DATA:
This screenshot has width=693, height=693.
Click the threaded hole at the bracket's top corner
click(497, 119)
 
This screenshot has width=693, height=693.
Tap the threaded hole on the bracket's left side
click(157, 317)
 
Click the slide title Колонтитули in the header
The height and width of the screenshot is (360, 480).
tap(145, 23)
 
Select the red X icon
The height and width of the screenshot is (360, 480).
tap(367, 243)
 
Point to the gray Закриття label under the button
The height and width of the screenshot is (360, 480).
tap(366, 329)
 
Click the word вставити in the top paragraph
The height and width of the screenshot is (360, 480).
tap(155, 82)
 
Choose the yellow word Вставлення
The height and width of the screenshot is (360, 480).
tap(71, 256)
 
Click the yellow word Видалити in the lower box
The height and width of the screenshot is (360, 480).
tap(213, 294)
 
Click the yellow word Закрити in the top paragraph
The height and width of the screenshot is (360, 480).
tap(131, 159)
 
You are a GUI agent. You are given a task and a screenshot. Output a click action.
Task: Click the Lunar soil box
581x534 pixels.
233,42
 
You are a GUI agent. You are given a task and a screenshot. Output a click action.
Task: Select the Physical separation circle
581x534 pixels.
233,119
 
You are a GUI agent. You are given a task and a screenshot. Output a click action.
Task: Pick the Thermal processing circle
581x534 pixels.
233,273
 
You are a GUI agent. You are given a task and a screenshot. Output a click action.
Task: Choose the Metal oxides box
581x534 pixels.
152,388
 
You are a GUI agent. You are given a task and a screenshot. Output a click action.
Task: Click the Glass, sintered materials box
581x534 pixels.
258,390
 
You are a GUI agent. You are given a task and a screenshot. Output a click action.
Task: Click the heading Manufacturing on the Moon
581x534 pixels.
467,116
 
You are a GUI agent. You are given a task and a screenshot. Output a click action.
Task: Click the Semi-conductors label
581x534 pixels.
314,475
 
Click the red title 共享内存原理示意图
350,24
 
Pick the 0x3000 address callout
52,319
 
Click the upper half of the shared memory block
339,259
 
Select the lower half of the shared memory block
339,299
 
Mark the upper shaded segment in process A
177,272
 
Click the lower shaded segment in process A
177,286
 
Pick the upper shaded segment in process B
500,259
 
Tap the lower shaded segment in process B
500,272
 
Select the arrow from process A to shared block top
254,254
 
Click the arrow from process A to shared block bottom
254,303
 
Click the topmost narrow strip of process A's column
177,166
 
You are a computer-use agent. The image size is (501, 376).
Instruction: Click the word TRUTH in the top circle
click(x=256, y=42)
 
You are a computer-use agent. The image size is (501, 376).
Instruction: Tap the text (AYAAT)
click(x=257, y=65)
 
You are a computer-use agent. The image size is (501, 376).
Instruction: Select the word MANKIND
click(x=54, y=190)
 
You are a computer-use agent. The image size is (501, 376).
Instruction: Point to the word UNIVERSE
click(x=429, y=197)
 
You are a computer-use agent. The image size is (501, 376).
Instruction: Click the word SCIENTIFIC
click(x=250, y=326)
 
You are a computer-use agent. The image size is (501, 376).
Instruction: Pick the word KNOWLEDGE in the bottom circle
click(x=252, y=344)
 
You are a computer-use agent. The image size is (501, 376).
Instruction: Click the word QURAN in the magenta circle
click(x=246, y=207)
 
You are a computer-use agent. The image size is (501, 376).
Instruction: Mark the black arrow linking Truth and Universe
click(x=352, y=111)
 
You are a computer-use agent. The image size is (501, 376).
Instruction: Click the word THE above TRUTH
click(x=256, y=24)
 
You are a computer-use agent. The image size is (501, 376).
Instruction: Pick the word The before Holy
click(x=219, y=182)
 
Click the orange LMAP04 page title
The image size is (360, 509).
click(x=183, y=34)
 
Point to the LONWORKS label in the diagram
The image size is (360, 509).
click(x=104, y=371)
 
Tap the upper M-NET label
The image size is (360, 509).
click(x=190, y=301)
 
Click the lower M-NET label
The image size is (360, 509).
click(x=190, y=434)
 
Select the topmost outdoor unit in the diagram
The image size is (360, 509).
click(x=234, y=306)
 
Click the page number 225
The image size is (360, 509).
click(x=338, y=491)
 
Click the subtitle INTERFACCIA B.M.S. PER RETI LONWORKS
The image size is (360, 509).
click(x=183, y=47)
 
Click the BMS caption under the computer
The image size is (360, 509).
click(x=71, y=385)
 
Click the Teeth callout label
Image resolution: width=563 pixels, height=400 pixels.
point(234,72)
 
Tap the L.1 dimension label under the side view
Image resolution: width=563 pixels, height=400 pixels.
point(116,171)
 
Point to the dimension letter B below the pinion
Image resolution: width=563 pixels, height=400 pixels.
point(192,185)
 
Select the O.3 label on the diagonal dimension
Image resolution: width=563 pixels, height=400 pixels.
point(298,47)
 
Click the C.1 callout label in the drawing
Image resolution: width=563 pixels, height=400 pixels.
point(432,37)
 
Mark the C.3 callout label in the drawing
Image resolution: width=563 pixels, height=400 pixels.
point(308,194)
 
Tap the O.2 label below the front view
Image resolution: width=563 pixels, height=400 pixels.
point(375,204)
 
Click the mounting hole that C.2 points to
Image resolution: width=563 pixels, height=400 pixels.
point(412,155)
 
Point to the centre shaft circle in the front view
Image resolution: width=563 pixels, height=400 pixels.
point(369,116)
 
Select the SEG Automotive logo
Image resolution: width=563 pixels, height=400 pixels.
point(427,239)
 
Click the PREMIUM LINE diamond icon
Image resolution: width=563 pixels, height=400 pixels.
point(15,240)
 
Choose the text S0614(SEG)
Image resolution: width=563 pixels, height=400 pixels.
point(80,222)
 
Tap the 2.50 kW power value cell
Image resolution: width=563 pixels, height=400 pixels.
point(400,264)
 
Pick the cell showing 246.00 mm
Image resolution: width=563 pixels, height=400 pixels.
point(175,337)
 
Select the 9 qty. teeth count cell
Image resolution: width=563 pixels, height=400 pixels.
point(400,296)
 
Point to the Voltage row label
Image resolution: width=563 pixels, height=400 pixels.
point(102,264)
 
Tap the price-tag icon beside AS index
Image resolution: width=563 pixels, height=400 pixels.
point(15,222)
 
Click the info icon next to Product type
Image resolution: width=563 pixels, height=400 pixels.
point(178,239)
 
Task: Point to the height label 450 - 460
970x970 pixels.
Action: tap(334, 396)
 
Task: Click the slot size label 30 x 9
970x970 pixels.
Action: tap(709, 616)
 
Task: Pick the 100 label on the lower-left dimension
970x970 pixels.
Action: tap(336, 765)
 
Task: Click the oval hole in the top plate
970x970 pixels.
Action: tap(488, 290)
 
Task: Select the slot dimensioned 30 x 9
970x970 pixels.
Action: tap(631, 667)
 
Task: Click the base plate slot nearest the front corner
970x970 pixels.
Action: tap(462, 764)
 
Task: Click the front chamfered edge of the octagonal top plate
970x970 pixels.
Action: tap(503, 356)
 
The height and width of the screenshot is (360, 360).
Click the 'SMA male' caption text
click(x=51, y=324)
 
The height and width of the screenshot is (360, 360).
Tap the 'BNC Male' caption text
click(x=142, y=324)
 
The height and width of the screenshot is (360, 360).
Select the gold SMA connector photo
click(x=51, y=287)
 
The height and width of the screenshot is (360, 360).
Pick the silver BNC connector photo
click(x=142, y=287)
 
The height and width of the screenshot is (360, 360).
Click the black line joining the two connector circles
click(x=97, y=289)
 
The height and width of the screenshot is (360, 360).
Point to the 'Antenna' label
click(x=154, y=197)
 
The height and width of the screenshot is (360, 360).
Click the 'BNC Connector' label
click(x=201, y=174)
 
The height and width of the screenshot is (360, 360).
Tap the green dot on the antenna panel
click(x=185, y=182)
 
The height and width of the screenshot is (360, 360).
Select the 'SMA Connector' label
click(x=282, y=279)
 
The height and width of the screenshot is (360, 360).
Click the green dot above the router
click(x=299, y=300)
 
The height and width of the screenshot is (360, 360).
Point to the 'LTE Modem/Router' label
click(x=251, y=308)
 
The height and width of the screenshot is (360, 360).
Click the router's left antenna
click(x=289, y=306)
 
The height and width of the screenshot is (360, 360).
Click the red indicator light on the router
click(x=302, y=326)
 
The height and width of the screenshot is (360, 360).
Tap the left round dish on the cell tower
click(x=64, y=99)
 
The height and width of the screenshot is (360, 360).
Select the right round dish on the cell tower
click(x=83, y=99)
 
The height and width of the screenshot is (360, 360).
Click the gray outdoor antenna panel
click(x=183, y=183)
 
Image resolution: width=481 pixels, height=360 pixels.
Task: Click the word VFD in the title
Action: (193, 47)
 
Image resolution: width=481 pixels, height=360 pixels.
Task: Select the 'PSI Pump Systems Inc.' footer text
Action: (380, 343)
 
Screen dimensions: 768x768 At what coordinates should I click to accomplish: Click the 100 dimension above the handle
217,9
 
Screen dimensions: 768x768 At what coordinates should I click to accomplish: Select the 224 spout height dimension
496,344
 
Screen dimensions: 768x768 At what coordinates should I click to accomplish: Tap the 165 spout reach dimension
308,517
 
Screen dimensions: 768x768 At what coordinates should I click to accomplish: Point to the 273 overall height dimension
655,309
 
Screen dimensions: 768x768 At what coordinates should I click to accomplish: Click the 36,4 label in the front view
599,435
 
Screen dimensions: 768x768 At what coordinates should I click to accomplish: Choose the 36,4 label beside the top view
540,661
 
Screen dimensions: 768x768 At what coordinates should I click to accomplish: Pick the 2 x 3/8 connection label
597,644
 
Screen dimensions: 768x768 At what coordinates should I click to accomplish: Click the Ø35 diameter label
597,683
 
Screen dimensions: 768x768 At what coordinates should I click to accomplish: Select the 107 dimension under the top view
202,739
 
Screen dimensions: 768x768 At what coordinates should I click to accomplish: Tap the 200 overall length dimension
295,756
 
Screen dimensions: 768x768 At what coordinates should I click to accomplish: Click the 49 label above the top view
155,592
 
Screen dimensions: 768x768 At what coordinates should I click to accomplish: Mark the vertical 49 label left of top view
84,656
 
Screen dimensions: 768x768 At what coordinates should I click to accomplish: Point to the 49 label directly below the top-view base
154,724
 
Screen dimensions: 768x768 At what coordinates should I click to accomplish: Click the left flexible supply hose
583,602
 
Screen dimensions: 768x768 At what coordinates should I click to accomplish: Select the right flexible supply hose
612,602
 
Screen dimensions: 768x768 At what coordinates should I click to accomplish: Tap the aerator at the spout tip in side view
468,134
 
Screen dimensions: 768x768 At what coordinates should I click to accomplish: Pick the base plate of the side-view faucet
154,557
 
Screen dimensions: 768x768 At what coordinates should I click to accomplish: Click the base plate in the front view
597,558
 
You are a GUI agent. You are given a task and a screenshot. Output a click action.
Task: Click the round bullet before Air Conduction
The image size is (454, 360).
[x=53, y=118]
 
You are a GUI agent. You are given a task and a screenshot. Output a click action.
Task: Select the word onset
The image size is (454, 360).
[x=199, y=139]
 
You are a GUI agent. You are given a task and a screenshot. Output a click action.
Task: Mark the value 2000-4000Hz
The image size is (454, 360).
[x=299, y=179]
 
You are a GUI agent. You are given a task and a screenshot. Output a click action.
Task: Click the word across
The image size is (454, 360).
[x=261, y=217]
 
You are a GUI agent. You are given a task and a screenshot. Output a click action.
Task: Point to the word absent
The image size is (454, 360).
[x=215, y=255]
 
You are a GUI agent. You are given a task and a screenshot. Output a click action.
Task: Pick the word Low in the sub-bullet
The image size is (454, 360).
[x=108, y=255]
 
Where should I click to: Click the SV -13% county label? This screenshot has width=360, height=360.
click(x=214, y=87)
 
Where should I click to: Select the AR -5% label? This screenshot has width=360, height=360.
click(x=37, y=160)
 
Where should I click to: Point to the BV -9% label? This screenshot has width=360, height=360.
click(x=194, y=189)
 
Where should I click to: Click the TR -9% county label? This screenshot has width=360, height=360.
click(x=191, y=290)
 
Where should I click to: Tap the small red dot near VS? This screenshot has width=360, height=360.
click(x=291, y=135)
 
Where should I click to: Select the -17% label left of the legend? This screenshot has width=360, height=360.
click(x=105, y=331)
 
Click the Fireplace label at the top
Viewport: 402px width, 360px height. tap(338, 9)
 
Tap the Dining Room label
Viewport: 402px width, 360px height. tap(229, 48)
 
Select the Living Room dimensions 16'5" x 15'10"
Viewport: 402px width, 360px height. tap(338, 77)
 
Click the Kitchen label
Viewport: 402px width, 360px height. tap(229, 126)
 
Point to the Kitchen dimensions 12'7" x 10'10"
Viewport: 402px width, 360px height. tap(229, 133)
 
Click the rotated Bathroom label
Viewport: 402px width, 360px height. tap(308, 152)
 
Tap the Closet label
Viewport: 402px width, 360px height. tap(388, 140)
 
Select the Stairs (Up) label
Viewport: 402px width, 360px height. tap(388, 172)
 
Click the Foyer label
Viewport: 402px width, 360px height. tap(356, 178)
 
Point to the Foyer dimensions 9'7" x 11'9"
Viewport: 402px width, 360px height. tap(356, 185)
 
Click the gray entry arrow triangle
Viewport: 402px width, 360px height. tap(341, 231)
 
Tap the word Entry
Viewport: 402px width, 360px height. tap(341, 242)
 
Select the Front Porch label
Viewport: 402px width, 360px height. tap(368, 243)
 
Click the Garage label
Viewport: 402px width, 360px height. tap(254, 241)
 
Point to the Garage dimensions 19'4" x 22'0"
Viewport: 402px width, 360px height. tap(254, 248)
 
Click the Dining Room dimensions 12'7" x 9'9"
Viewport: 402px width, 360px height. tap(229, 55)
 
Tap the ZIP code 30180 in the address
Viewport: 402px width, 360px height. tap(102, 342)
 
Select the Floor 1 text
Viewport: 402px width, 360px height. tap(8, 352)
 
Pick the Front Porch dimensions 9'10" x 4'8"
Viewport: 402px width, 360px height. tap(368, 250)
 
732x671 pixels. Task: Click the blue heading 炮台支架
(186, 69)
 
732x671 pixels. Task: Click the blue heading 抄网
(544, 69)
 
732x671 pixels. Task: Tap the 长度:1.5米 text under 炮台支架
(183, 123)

WHAT IS BEING ASKED: Print the items from the line with "Click the BMS caption under the computer" up to and including the line with "point(369,116)", reproducing each line without any change.

TASK SOLUTION:
Click the BMS caption under the computer
The image size is (360, 509).
click(x=71, y=385)
 
Click the Teeth callout label
Image resolution: width=563 pixels, height=400 pixels.
point(234,72)
 
Tap the L.1 dimension label under the side view
Image resolution: width=563 pixels, height=400 pixels.
point(116,171)
 
Point to the dimension letter B below the pinion
Image resolution: width=563 pixels, height=400 pixels.
point(192,185)
 
Select the O.3 label on the diagonal dimension
Image resolution: width=563 pixels, height=400 pixels.
point(298,47)
 
Click the C.1 callout label in the drawing
Image resolution: width=563 pixels, height=400 pixels.
point(432,37)
 
Mark the C.3 callout label in the drawing
Image resolution: width=563 pixels, height=400 pixels.
point(308,194)
 
Tap the O.2 label below the front view
Image resolution: width=563 pixels, height=400 pixels.
point(375,204)
 
Click the mounting hole that C.2 points to
Image resolution: width=563 pixels, height=400 pixels.
point(412,155)
 
Point to the centre shaft circle in the front view
Image resolution: width=563 pixels, height=400 pixels.
point(369,116)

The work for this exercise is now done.